▶ What to work on
Your task is to print each entry exactly as written.
_ _ _ _ _
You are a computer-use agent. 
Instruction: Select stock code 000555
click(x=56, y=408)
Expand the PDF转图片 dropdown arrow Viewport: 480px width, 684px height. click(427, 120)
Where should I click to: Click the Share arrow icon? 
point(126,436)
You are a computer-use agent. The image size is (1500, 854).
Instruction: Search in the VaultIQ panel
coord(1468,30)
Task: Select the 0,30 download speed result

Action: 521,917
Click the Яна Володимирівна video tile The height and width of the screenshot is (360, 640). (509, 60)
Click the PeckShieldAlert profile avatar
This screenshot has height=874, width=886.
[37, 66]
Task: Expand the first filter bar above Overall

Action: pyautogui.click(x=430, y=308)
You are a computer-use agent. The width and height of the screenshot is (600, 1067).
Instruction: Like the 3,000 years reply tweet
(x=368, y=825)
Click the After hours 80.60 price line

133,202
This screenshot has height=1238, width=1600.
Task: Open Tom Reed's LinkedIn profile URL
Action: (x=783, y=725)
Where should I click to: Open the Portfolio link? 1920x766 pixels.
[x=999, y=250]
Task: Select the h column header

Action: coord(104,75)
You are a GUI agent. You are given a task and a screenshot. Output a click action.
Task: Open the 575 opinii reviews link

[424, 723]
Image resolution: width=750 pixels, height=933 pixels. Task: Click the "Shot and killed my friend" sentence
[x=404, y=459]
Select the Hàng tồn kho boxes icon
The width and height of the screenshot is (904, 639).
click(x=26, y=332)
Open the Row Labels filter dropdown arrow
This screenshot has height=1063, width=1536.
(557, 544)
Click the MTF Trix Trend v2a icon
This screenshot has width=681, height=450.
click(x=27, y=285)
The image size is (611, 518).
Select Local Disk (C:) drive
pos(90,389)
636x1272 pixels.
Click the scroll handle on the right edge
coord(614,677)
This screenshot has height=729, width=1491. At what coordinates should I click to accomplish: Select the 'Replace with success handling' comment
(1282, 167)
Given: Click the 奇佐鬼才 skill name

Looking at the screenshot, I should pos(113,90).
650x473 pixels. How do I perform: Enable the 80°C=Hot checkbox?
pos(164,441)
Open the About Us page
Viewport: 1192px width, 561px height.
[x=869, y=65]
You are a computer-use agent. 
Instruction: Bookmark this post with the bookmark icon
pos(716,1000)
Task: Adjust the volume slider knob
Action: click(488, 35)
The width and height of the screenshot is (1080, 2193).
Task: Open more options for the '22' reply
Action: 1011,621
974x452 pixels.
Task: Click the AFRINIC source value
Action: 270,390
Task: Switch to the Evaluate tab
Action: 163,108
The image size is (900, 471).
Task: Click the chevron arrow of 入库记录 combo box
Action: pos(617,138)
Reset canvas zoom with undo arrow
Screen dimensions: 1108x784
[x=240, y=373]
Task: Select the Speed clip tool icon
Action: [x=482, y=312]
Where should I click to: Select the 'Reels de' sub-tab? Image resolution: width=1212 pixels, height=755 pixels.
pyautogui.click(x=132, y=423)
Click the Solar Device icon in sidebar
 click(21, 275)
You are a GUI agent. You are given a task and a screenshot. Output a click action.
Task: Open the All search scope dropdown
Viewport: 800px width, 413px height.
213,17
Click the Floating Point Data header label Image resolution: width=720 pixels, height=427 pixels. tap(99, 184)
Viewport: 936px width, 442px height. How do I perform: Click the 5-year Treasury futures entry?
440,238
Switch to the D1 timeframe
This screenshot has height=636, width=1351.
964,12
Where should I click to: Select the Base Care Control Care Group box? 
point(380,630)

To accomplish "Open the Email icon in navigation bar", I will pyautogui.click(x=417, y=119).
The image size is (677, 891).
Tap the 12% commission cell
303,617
_ _ _ _ _
▶ Solution for this task
You are a computer-use agent. 
Instruction: Select stock code 000555
click(x=56, y=408)
Expand the PDF转图片 dropdown arrow Viewport: 480px width, 684px height. click(427, 120)
Where should I click to: Click the Share arrow icon? 
point(126,436)
You are a computer-use agent. The image size is (1500, 854).
Instruction: Search in the VaultIQ panel
coord(1468,30)
Task: Select the 0,30 download speed result

Action: 521,917
Click the Яна Володимирівна video tile The height and width of the screenshot is (360, 640). (509, 60)
Click the PeckShieldAlert profile avatar
This screenshot has height=874, width=886.
[37, 66]
Task: Expand the first filter bar above Overall

Action: pyautogui.click(x=430, y=308)
You are a computer-use agent. The width and height of the screenshot is (600, 1067).
Instruction: Like the 3,000 years reply tweet
(x=368, y=825)
Click the After hours 80.60 price line

133,202
This screenshot has height=1238, width=1600.
Task: Open Tom Reed's LinkedIn profile URL
Action: (x=783, y=725)
Where should I click to: Open the Portfolio link? 1920x766 pixels.
[x=999, y=250]
Task: Select the h column header

Action: coord(104,75)
You are a GUI agent. You are given a task and a screenshot. Output a click action.
Task: Open the 575 opinii reviews link

[424, 723]
Image resolution: width=750 pixels, height=933 pixels. Task: Click the "Shot and killed my friend" sentence
[x=404, y=459]
Select the Hàng tồn kho boxes icon
The width and height of the screenshot is (904, 639).
click(x=26, y=332)
Open the Row Labels filter dropdown arrow
This screenshot has height=1063, width=1536.
(557, 544)
Click the MTF Trix Trend v2a icon
This screenshot has width=681, height=450.
click(x=27, y=285)
The image size is (611, 518).
Select Local Disk (C:) drive
pos(90,389)
636x1272 pixels.
Click the scroll handle on the right edge
coord(614,677)
This screenshot has height=729, width=1491. At what coordinates should I click to accomplish: Select the 'Replace with success handling' comment
(1282, 167)
Given: Click the 奇佐鬼才 skill name

Looking at the screenshot, I should pos(113,90).
650x473 pixels. How do I perform: Enable the 80°C=Hot checkbox?
pos(164,441)
Open the About Us page
Viewport: 1192px width, 561px height.
[x=869, y=65]
You are a computer-use agent. 
Instruction: Bookmark this post with the bookmark icon
pos(716,1000)
Task: Adjust the volume slider knob
Action: click(488, 35)
The width and height of the screenshot is (1080, 2193).
Task: Open more options for the '22' reply
Action: 1011,621
974x452 pixels.
Task: Click the AFRINIC source value
Action: 270,390
Task: Switch to the Evaluate tab
Action: 163,108
The image size is (900, 471).
Task: Click the chevron arrow of 入库记录 combo box
Action: pos(617,138)
Reset canvas zoom with undo arrow
Screen dimensions: 1108x784
[x=240, y=373]
Task: Select the Speed clip tool icon
Action: [x=482, y=312]
Where should I click to: Select the 'Reels de' sub-tab? Image resolution: width=1212 pixels, height=755 pixels.
pyautogui.click(x=132, y=423)
Click the Solar Device icon in sidebar
 click(21, 275)
You are a GUI agent. You are given a task and a screenshot. Output a click action.
Task: Open the All search scope dropdown
Viewport: 800px width, 413px height.
213,17
Click the Floating Point Data header label Image resolution: width=720 pixels, height=427 pixels. tap(99, 184)
Viewport: 936px width, 442px height. How do I perform: Click the 5-year Treasury futures entry?
440,238
Switch to the D1 timeframe
This screenshot has height=636, width=1351.
964,12
Where should I click to: Select the Base Care Control Care Group box? 
point(380,630)

To accomplish "Open the Email icon in navigation bar", I will pyautogui.click(x=417, y=119).
The image size is (677, 891).
Tap the 12% commission cell
303,617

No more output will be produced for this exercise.